Camp Life in the Woods and the Tricks of Trapping and Trap Making eBook

William Hamilton Gibson
This eBook from the Gutenberg Project consists of approximately 377 pages of information about Camp Life in the Woods and the Tricks of Trapping and Trap Making.

Camp Life in the Woods and the Tricks of Trapping and Trap Making eBook

William Hamilton Gibson
This eBook from the Gutenberg Project consists of approximately 377 pages of information about Camp Life in the Woods and the Tricks of Trapping and Trap Making.
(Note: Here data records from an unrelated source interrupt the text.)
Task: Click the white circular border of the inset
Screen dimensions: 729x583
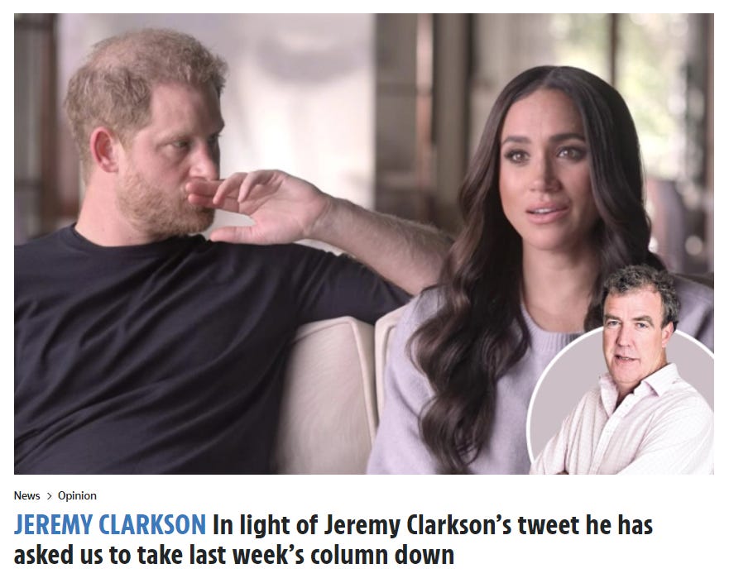Action: point(531,404)
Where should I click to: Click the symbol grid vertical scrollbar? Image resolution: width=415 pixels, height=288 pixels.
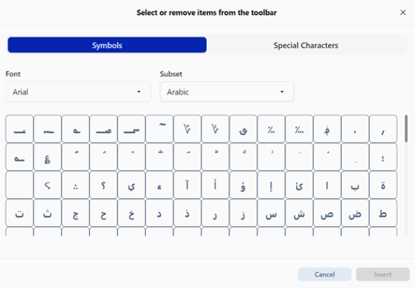[406, 129]
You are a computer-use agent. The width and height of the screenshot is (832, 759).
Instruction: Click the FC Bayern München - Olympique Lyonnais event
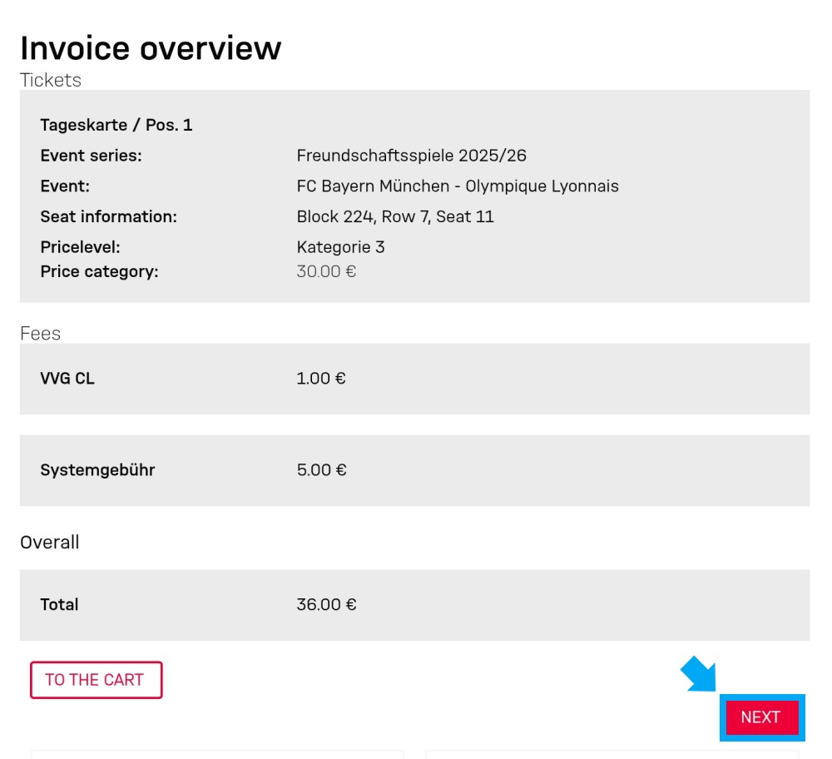point(458,186)
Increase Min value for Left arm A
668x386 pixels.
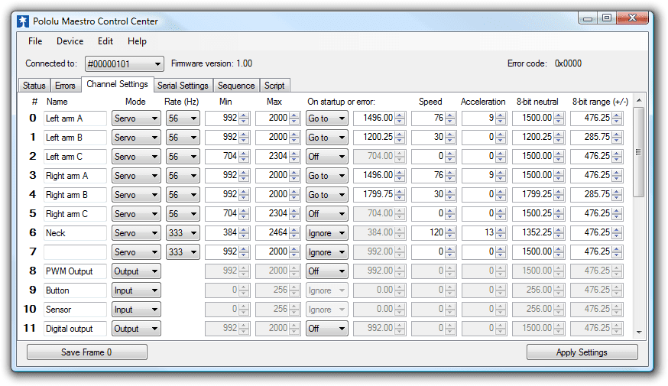point(244,115)
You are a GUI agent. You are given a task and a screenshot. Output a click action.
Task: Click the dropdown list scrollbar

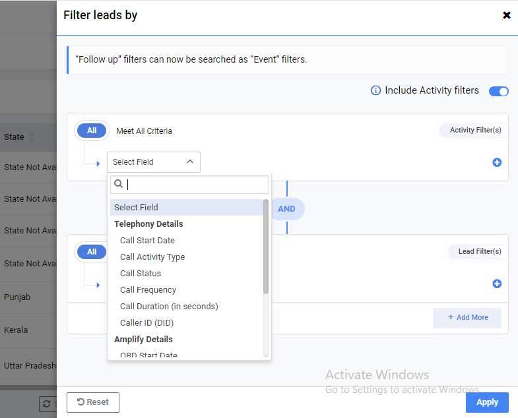[266, 247]
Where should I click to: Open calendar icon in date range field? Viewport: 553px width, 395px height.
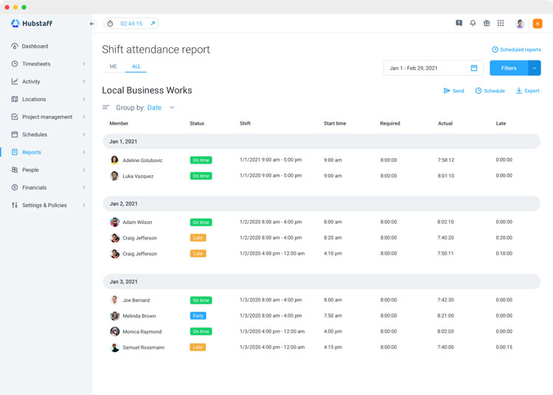click(x=474, y=68)
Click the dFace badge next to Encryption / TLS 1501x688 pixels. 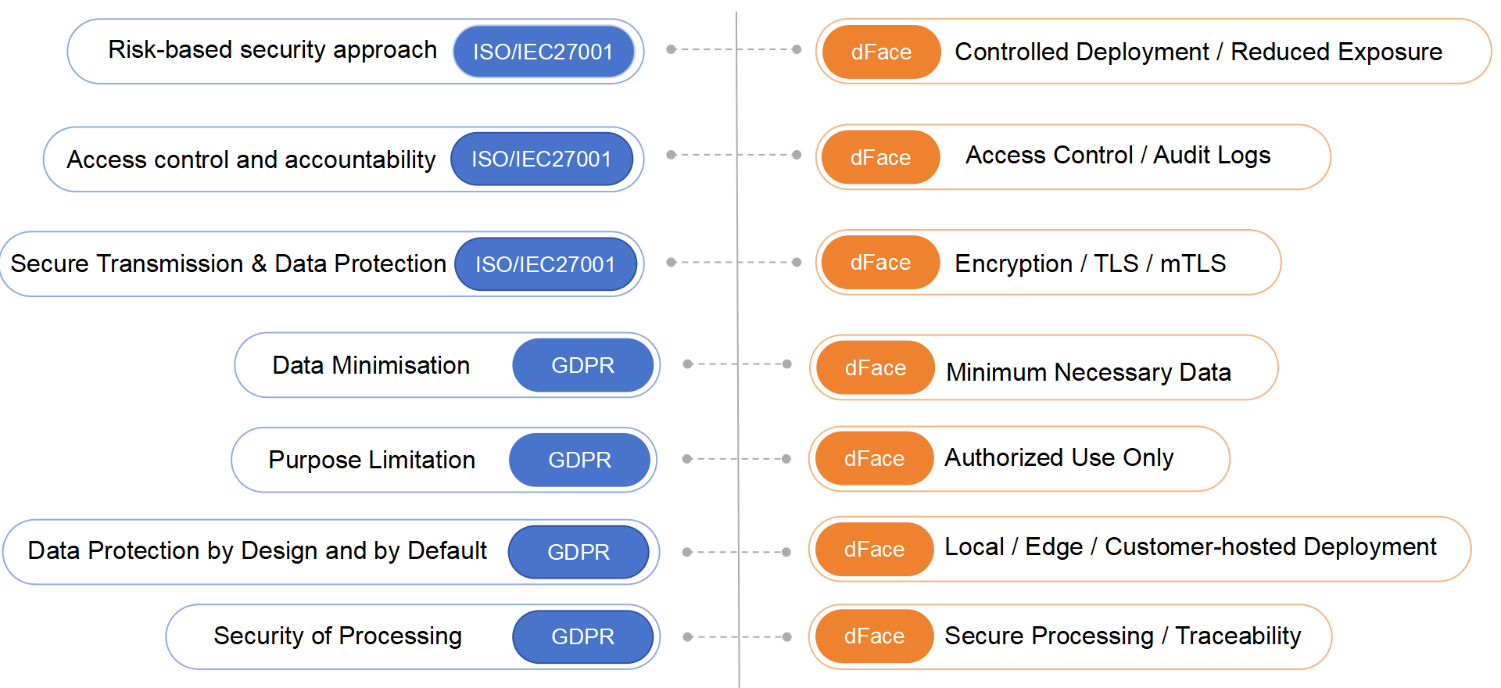coord(880,263)
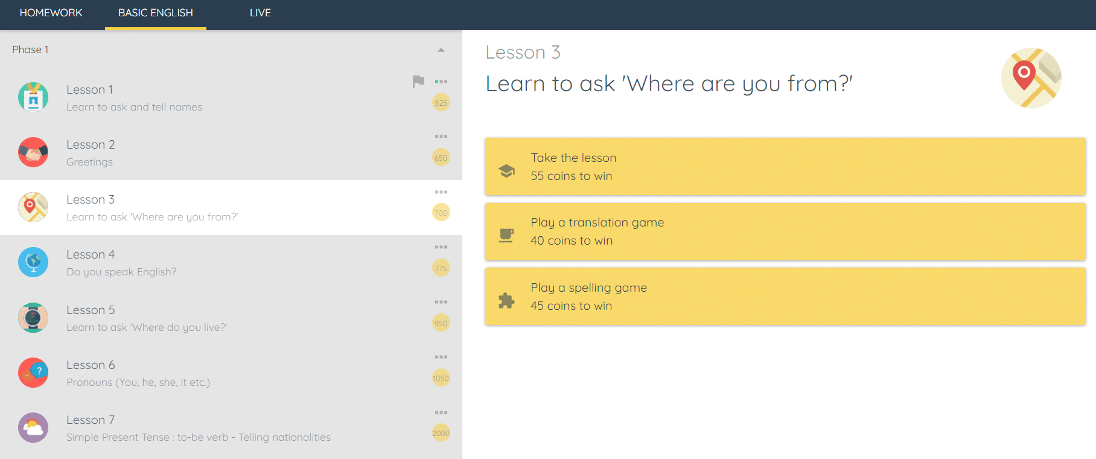
Task: Open the three-dot menu for Lesson 4
Action: [x=441, y=247]
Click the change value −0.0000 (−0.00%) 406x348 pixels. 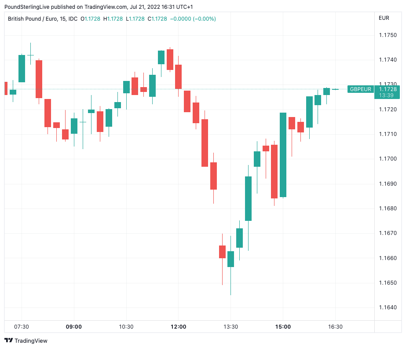[x=193, y=18]
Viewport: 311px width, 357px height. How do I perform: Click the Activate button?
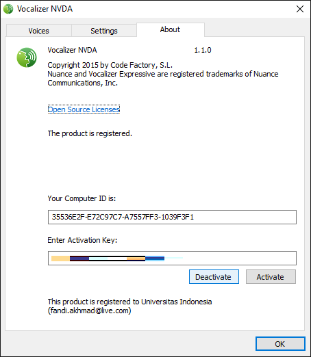(271, 277)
[Page 256] During the night time, the tent or shanty often becomes swarmed with the winged pests, and their nocturnal assaults are proverbial for their pertinacity and severity.  Their thirst for blood overcomes every other instinct, and pennyroyal often ceases to have any effect.  Our Adirondack guide, in narrating his experience with these insect vampires, even says that on a certain night, becoming exasperated at their indomitable perseverance, and, getting tired of the monotonous occupation of spreading ointment, he arose, lit his candle, and drove the creatures out of the tent.  He then buttoned up the opening, and retired to rest.  A storm came up in the night, and so completely had his canvas been riddled by the bills of the mosquitoes, that the rain poured through his tent as through a sieve.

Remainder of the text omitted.